Stored data:
|---|

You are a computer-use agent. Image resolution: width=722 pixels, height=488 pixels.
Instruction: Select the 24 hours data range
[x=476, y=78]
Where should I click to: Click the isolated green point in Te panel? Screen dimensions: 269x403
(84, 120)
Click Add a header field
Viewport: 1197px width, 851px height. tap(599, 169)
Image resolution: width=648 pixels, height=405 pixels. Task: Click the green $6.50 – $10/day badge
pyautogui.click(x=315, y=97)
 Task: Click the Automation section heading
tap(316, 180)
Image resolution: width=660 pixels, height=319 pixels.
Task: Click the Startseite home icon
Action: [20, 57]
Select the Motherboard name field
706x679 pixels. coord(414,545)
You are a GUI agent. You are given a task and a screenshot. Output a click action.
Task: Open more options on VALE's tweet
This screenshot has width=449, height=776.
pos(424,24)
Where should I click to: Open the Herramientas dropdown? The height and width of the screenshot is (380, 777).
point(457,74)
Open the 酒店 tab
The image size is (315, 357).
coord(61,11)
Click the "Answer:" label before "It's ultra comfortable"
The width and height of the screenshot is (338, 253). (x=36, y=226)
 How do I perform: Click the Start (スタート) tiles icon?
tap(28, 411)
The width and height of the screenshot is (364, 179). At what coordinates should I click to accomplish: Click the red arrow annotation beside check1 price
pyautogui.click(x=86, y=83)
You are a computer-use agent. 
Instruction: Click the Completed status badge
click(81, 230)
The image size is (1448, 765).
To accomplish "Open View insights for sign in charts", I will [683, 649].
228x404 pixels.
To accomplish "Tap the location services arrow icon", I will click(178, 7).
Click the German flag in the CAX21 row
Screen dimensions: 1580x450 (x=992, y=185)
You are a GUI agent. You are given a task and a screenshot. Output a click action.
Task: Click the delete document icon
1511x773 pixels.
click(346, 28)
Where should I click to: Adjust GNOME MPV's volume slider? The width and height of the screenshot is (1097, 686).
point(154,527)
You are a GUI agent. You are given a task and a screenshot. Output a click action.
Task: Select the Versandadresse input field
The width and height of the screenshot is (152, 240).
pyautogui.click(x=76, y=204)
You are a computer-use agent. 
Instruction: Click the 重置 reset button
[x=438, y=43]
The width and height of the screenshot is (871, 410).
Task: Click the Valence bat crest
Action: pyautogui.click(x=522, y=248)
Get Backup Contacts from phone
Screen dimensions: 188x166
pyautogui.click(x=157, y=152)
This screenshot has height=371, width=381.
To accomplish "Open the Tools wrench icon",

|---|

*Task to complete*
Would you return each entry exactly as it reads?

*Output of the exercise*
You are a computer-use agent. Image resolution: width=722 pixels, height=488 pixels.
Instruction: Select the 24 hours data range
[x=476, y=78]
Where should I click to: Click the isolated green point in Te panel? Screen dimensions: 269x403
(84, 120)
Click Add a header field
Viewport: 1197px width, 851px height. tap(599, 169)
Image resolution: width=648 pixels, height=405 pixels. Task: Click the green $6.50 – $10/day badge
pyautogui.click(x=315, y=97)
 Task: Click the Automation section heading
tap(316, 180)
Image resolution: width=660 pixels, height=319 pixels.
Task: Click the Startseite home icon
Action: [20, 57]
Select the Motherboard name field
706x679 pixels. coord(414,545)
You are a GUI agent. You are given a task and a screenshot. Output a click action.
Task: Open more options on VALE's tweet
This screenshot has width=449, height=776.
pos(424,24)
Where should I click to: Open the Herramientas dropdown? The height and width of the screenshot is (380, 777).
point(457,74)
Open the 酒店 tab
The image size is (315, 357).
coord(61,11)
Click the "Answer:" label before "It's ultra comfortable"
The width and height of the screenshot is (338, 253). (x=36, y=226)
 How do I perform: Click the Start (スタート) tiles icon?
tap(28, 411)
The width and height of the screenshot is (364, 179). At what coordinates should I click to accomplish: Click the red arrow annotation beside check1 price
pyautogui.click(x=86, y=83)
You are a computer-use agent. 
Instruction: Click the Completed status badge
click(81, 230)
The image size is (1448, 765).
To accomplish "Open View insights for sign in charts", I will [683, 649].
228x404 pixels.
To accomplish "Tap the location services arrow icon", I will click(178, 7).
Click the German flag in the CAX21 row
Screen dimensions: 1580x450 (x=992, y=185)
You are a GUI agent. You are given a task and a screenshot. Output a click action.
Task: Click the delete document icon
1511x773 pixels.
click(346, 28)
Where should I click to: Adjust GNOME MPV's volume slider? The width and height of the screenshot is (1097, 686).
point(154,527)
You are a GUI agent. You are given a task and a screenshot. Output a click action.
Task: Select the Versandadresse input field
The width and height of the screenshot is (152, 240).
pyautogui.click(x=76, y=204)
You are a computer-use agent. 
Instruction: Click the 重置 reset button
[x=438, y=43]
The width and height of the screenshot is (871, 410).
Task: Click the Valence bat crest
Action: pyautogui.click(x=522, y=248)
Get Backup Contacts from phone
Screen dimensions: 188x166
pyautogui.click(x=157, y=152)
This screenshot has height=371, width=381.
To accomplish "Open the Tools wrench icon",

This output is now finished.